- Text section -
* * * * * * * * *

[mythtv-users] Babelbox: A potentially useful new low-cost frontend?

Luke Rosenthal mythtv at harderstuff.net
Mon Aug 21 23:39:42 UTC 2006


> it's close. The major delays are caused by heavy network traffic (Opening
> "Recorded programs" (1.5 sec) or MythVideo (3
> sec) are the main problem areas, and MythVideo I use the FileSystem
> Gallery view, hence the slowness over the NFS link)

I only ever use "recorded programs", and this is local on the same box. 
No, the box is not heavily loaded when browsing recorded programs - I've
got a laptop next to me running top, and I can see Xorg come up consume
about 50% CPU, but never more.  Mysql never goes above about 10%.  But at
this point mythfrontend is painfully slow to respond to keystrokes - at
least a second per keystroke.  Not exactly useful when you have a few
recordings to sort through.

* * * * * * * * *

- Exercises to complete -
**a)** Reproduce the MythTV mailing list post word for word from "Luke Rosenthal mythtv" to "the NFS link)".
**b)** Which lengths of time does the MythTV mailing list post mention?

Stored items
* * * * * * * * *

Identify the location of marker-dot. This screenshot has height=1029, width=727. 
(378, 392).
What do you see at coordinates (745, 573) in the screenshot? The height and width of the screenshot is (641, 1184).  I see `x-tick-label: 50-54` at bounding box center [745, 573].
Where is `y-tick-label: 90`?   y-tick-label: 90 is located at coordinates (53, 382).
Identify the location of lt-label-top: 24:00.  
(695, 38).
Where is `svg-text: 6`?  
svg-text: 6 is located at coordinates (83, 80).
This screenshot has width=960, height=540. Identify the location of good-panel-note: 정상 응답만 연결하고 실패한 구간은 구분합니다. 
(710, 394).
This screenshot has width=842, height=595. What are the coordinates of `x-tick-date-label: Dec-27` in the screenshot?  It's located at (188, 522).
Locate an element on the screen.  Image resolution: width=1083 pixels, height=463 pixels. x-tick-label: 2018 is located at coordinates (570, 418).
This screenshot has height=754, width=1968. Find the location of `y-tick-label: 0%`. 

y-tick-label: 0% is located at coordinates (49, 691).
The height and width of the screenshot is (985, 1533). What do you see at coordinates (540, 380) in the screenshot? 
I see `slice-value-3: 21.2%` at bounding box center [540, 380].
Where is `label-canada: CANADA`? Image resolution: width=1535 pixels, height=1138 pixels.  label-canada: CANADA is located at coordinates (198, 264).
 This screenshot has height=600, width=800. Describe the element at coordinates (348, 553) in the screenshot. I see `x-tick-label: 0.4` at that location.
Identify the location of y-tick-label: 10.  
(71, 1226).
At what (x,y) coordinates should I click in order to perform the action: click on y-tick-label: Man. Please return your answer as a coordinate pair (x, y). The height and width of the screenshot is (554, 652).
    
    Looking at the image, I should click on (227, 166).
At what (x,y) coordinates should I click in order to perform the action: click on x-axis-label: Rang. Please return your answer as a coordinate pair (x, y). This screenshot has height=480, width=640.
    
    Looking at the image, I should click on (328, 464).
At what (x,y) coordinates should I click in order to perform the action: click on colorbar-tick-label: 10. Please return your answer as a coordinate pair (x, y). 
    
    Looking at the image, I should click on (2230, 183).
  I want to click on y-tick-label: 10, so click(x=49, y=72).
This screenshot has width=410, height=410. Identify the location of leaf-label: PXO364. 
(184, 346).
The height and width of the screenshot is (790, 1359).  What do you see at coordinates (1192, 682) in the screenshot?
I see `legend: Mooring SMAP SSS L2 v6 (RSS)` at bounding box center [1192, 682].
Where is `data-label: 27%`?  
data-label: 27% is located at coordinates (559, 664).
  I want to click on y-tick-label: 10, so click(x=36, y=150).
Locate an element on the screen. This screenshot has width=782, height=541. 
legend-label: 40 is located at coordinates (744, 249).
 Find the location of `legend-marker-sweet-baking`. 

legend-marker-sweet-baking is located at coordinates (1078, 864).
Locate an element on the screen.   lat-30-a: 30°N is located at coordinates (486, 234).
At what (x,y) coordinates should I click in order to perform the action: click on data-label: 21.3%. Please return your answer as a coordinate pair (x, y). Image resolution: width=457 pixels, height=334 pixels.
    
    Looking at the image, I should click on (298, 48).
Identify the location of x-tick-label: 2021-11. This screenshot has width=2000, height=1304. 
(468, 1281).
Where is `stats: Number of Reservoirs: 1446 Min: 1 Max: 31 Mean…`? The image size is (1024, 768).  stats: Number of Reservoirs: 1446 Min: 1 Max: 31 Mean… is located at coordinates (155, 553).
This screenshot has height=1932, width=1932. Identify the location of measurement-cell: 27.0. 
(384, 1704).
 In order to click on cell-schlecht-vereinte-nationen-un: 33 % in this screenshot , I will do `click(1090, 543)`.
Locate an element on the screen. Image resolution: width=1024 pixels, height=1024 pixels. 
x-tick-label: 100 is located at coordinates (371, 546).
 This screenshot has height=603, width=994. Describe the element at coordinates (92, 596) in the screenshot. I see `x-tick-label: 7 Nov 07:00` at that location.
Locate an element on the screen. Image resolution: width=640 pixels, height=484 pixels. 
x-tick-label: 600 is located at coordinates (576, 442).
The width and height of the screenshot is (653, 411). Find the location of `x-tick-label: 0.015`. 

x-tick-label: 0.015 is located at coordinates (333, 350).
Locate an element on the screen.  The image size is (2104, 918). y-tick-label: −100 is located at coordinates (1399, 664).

* * * * * * * * *

- Written responses -
**a)**
Luke Rosenthal mythtv at harderstuff.net
Mon Aug 21 23:39:42 UTC 2006


> it's close. The major delays are caused by heavy network traffic (Opening
> "Recorded programs" (1.5 sec) or MythVideo (3
> sec) are the main problem areas, and MythVideo I use the FileSystem
> Gallery view, hence the slowness over the NFS link)

**b)**
- 1.5 sec
- 3 sec
- at least a second per keystroke